------ MATERIAL PROVIDED ------

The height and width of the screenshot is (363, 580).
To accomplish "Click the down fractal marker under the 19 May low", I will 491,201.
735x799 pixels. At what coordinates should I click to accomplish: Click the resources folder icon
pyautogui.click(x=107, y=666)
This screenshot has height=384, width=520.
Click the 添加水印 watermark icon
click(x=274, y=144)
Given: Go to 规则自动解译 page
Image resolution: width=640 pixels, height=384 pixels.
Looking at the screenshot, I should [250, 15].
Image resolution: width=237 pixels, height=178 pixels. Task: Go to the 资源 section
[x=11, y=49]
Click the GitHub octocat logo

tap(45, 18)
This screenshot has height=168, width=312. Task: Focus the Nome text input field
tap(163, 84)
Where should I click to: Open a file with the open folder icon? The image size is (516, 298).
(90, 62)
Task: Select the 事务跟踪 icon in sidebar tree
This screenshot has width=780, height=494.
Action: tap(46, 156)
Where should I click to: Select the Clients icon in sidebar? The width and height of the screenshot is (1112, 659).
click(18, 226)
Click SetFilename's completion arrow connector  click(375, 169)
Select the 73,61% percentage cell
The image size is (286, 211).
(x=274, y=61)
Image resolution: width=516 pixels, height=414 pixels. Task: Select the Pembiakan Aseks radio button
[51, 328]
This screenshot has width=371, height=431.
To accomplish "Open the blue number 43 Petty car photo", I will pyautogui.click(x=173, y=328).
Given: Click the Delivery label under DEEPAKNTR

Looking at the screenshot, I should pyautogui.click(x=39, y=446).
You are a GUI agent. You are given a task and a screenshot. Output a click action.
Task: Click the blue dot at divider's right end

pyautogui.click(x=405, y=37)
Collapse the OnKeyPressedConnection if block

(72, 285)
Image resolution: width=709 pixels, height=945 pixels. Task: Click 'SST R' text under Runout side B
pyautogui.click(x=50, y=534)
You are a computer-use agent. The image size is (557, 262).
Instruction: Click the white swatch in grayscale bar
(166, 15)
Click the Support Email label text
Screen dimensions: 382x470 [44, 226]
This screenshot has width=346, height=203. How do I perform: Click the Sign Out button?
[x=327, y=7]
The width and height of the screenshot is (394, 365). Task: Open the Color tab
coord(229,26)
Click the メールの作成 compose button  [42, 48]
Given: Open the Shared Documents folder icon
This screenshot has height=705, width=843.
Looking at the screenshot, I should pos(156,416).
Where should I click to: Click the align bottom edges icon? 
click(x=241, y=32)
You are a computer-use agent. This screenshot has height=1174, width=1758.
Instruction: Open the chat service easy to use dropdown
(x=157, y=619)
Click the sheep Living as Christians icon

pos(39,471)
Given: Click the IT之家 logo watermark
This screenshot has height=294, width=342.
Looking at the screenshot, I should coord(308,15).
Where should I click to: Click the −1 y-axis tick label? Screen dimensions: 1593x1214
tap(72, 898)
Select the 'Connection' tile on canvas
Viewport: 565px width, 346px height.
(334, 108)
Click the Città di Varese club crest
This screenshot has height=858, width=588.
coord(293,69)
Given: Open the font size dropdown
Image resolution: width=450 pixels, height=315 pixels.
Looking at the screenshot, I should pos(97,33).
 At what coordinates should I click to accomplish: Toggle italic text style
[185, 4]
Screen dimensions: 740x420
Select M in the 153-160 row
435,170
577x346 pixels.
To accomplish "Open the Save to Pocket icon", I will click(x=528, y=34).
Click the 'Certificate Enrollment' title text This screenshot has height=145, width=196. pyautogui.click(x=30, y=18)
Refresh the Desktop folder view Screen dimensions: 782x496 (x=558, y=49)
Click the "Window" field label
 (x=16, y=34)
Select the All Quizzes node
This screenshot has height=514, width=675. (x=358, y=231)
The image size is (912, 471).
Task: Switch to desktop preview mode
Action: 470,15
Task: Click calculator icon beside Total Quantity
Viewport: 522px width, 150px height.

------

* **EXERCISE DESCRIPTION**
Copy out each line above, character for character.

* **EXERCISE ANSWER**
The height and width of the screenshot is (363, 580).
To accomplish "Click the down fractal marker under the 19 May low", I will 491,201.
735x799 pixels. At what coordinates should I click to accomplish: Click the resources folder icon
pyautogui.click(x=107, y=666)
This screenshot has height=384, width=520.
Click the 添加水印 watermark icon
click(x=274, y=144)
Given: Go to 规则自动解译 page
Image resolution: width=640 pixels, height=384 pixels.
Looking at the screenshot, I should [250, 15].
Image resolution: width=237 pixels, height=178 pixels. Task: Go to the 资源 section
[x=11, y=49]
Click the GitHub octocat logo

tap(45, 18)
This screenshot has height=168, width=312. Task: Focus the Nome text input field
tap(163, 84)
Where should I click to: Open a file with the open folder icon? The image size is (516, 298).
(90, 62)
Task: Select the 事务跟踪 icon in sidebar tree
This screenshot has width=780, height=494.
Action: tap(46, 156)
Where should I click to: Select the Clients icon in sidebar? The width and height of the screenshot is (1112, 659).
click(18, 226)
Click SetFilename's completion arrow connector  click(375, 169)
Select the 73,61% percentage cell
The image size is (286, 211).
(x=274, y=61)
Image resolution: width=516 pixels, height=414 pixels. Task: Select the Pembiakan Aseks radio button
[51, 328]
This screenshot has width=371, height=431.
To accomplish "Open the blue number 43 Petty car photo", I will pyautogui.click(x=173, y=328).
Given: Click the Delivery label under DEEPAKNTR

Looking at the screenshot, I should pyautogui.click(x=39, y=446).
You are a GUI agent. You are given a task and a screenshot. Output a click action.
Task: Click the blue dot at divider's right end

pyautogui.click(x=405, y=37)
Collapse the OnKeyPressedConnection if block

(72, 285)
Image resolution: width=709 pixels, height=945 pixels. Task: Click 'SST R' text under Runout side B
pyautogui.click(x=50, y=534)
You are a computer-use agent. The image size is (557, 262).
Instruction: Click the white swatch in grayscale bar
(166, 15)
Click the Support Email label text
Screen dimensions: 382x470 [44, 226]
This screenshot has width=346, height=203. How do I perform: Click the Sign Out button?
[x=327, y=7]
The width and height of the screenshot is (394, 365). Task: Open the Color tab
coord(229,26)
Click the メールの作成 compose button  [42, 48]
Given: Open the Shared Documents folder icon
This screenshot has height=705, width=843.
Looking at the screenshot, I should pos(156,416).
Where should I click to: Click the align bottom edges icon? 
click(x=241, y=32)
You are a computer-use agent. This screenshot has height=1174, width=1758.
Instruction: Open the chat service easy to use dropdown
(x=157, y=619)
Click the sheep Living as Christians icon

pos(39,471)
Given: Click the IT之家 logo watermark
This screenshot has height=294, width=342.
Looking at the screenshot, I should coord(308,15).
Where should I click to: Click the −1 y-axis tick label? Screen dimensions: 1593x1214
tap(72, 898)
Select the 'Connection' tile on canvas
Viewport: 565px width, 346px height.
(334, 108)
Click the Città di Varese club crest
This screenshot has height=858, width=588.
coord(293,69)
Given: Open the font size dropdown
Image resolution: width=450 pixels, height=315 pixels.
Looking at the screenshot, I should pos(97,33).
 At what coordinates should I click to accomplish: Toggle italic text style
[185, 4]
Screen dimensions: 740x420
Select M in the 153-160 row
435,170
577x346 pixels.
To accomplish "Open the Save to Pocket icon", I will click(x=528, y=34).
Click the 'Certificate Enrollment' title text This screenshot has height=145, width=196. pyautogui.click(x=30, y=18)
Refresh the Desktop folder view Screen dimensions: 782x496 (x=558, y=49)
Click the "Window" field label
 (x=16, y=34)
Select the All Quizzes node
This screenshot has height=514, width=675. (x=358, y=231)
The image size is (912, 471).
Task: Switch to desktop preview mode
Action: 470,15
Task: Click calculator icon beside Total Quantity
Viewport: 522px width, 150px height.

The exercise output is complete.